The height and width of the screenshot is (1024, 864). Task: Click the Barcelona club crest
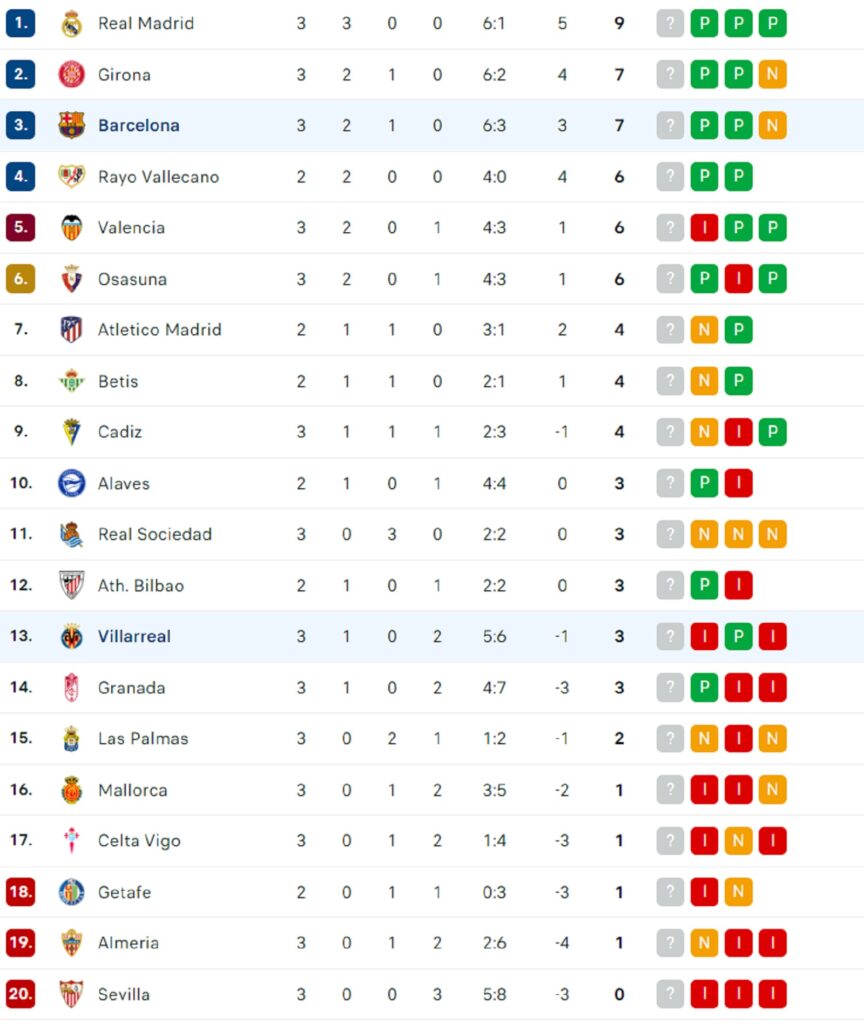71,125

- - - -

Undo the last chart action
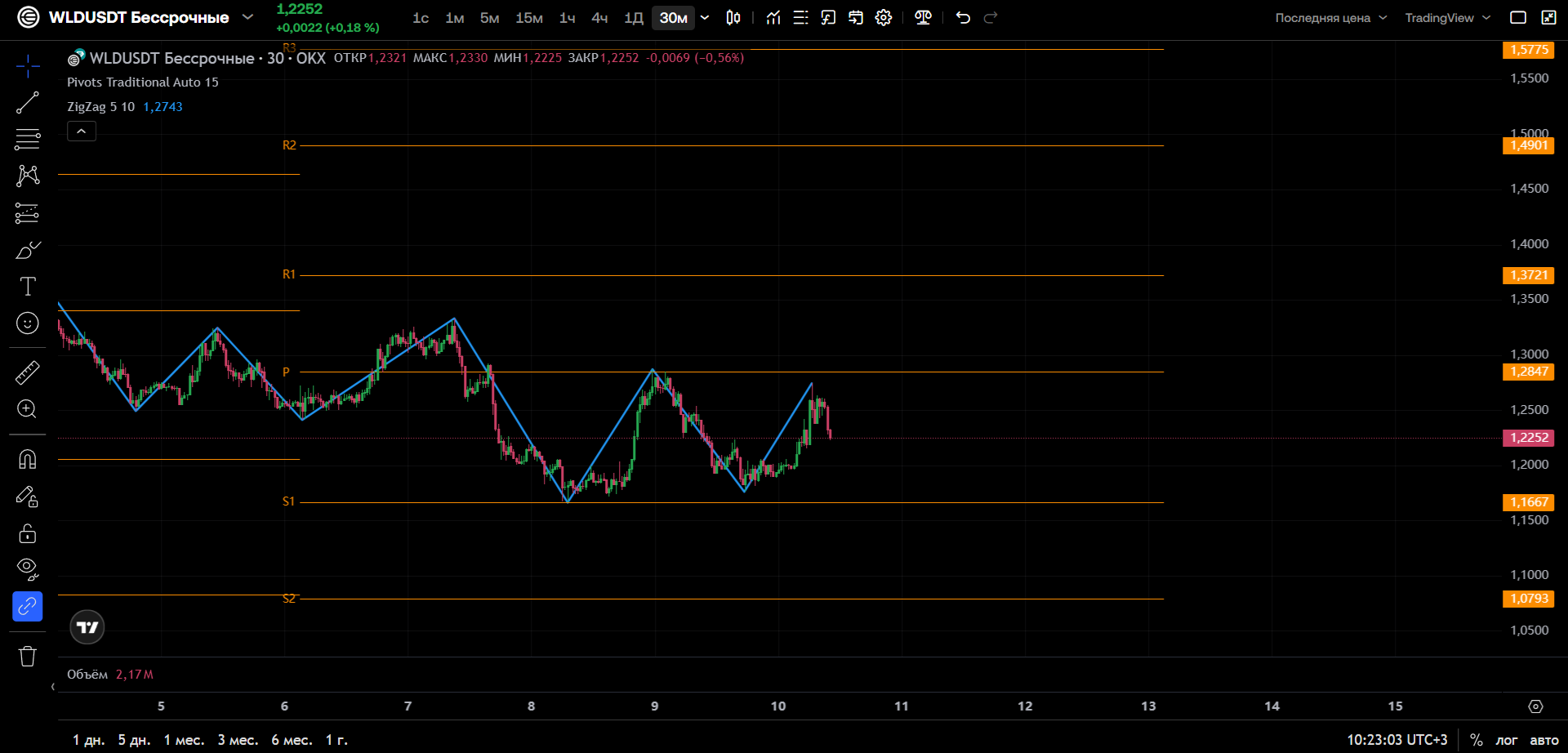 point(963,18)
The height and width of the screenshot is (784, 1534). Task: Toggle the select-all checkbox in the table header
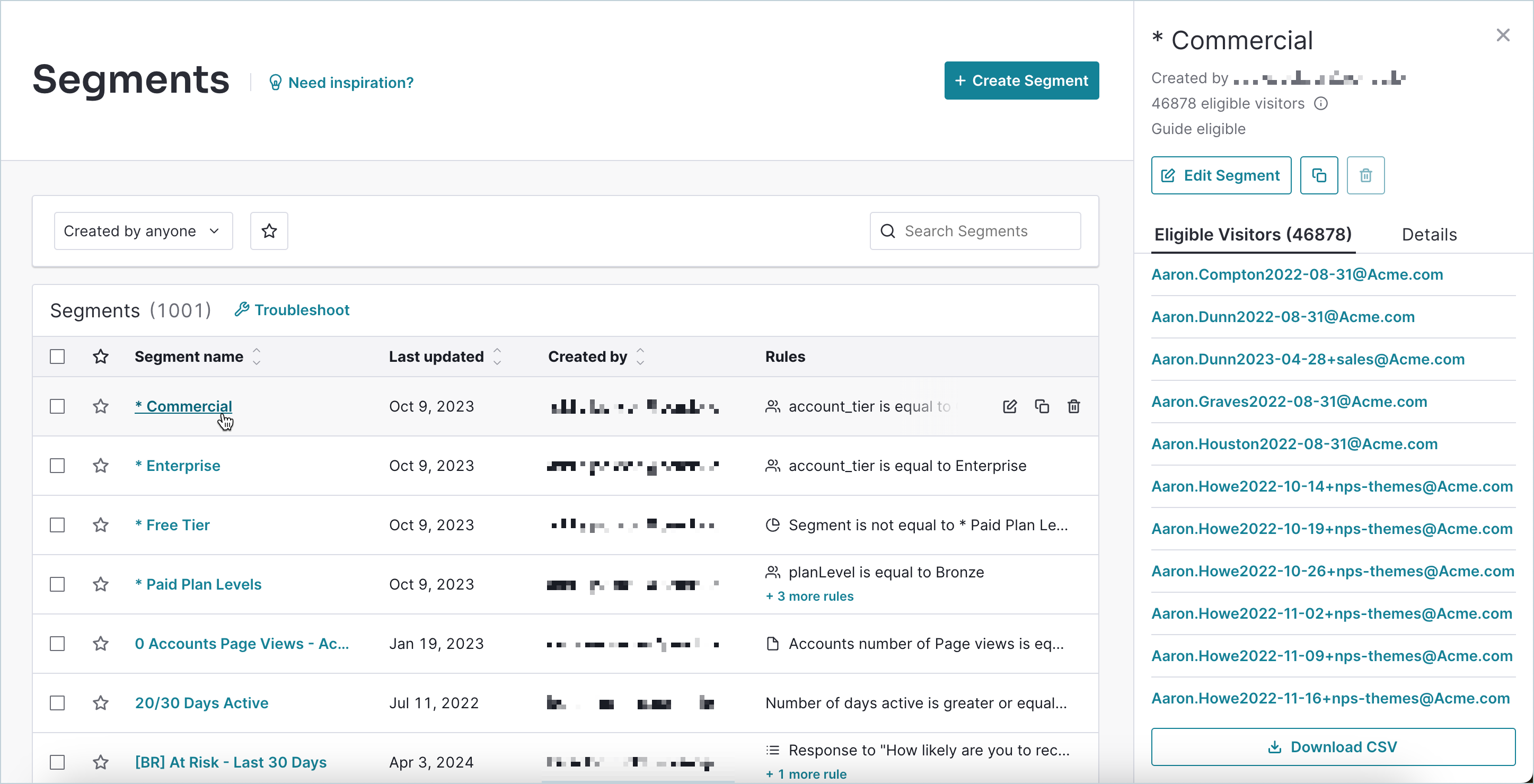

- - - -

INSTRUCTION:
Count the lines in the material above that contain the string "Task", and reply with only that number.

SOLUTION TO THIS PROBLEM:
2